Deep Learning Equations
1. The Basics: Neural Network as a Function
At its core, a neural network is a function \(f(\mathbf{x}; \mathbf{\theta})\)
- \(\mathbf{x}\) = input vector
- \(\mathbf{\theta}\) = model parameters (weights and biases)
It maps inputs to outputs by applying a series of linear transformations and non-linear activations.
2. Linear Transformation (Affine Function)
Each layer in a neural network computes: \[
\mathbf{z} = \mathbf{W} \mathbf{x} + \mathbf{b}
\]
- \(\mathbf{W}\) = weight matrix
- \(\mathbf{b}\) = bias vector
- \(\mathbf{z}\) = pre-activation output
Example:
For a single neuron:
\[
z = w_1 x_1 + w_2 x_2 + \dots + w_n x_n + b
\]
3. Activation Functions
Activation functions introduce non-linearity.

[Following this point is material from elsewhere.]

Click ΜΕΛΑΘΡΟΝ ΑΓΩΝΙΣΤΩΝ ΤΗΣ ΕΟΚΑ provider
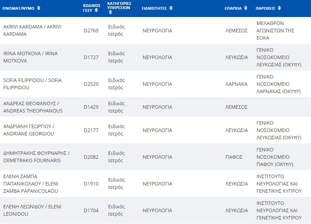 point(275,31)

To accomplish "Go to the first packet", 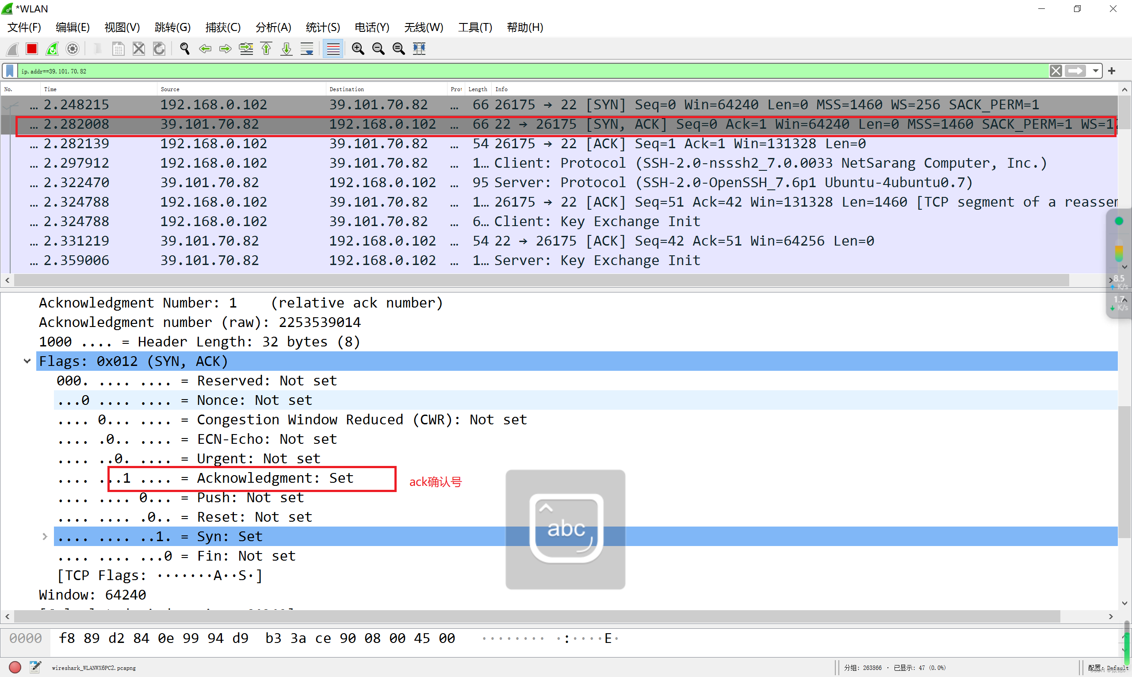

Function | Equation | Purpose |
---|---|---|
Sigmoid | \(\sigma(z) = \dfrac{1}{1 + e^{-z}}\) | Outputs between \(0\) and \(1\) |
Tanh | \(\tanh(z) = \dfrac{e^{z} - e^{-z}}{e^{z} + e^{-z}}\) | Outputs between \(-1\) and \(1\) |
ReLU | \(\text{ReLU}(z) = \max(0, z)\) | Introduces sparsity |
Leaky ReLU | \(\text{LeakyReLU}(z) = \max(\alpha z, z)\) | Avoids dying neurons |
Softmax | \(\text{Softmax}(z_i) = \dfrac{e^{z_i}}{\sum_{j} e^{z_j}}\) | Outputs probabilities |
4. Forward Propagation (The Core Computation)
For a deep neural network with \(L\) layers: \[
\mathbf{a}^{[0]} = \mathbf{x} \\
\mathbf{z}^{[l]} = \mathbf{W}^{[l]} \mathbf{a}^{[l-1]} + \mathbf{b}^{[l]} \\
\mathbf{a}^{[l]} = g^{[l]}(\mathbf{z}^{[l]}) \\
\text{For } l = 1, 2, \dots, L
\]
- \(\mathbf{a}^{[l]}\) = activation of layer \(l\)
- \(g^{[l]}\) = activation function for layer \(l\)
Final output:
\[ \hat{\mathbf{y}} = \mathbf{a}^{[L]} \]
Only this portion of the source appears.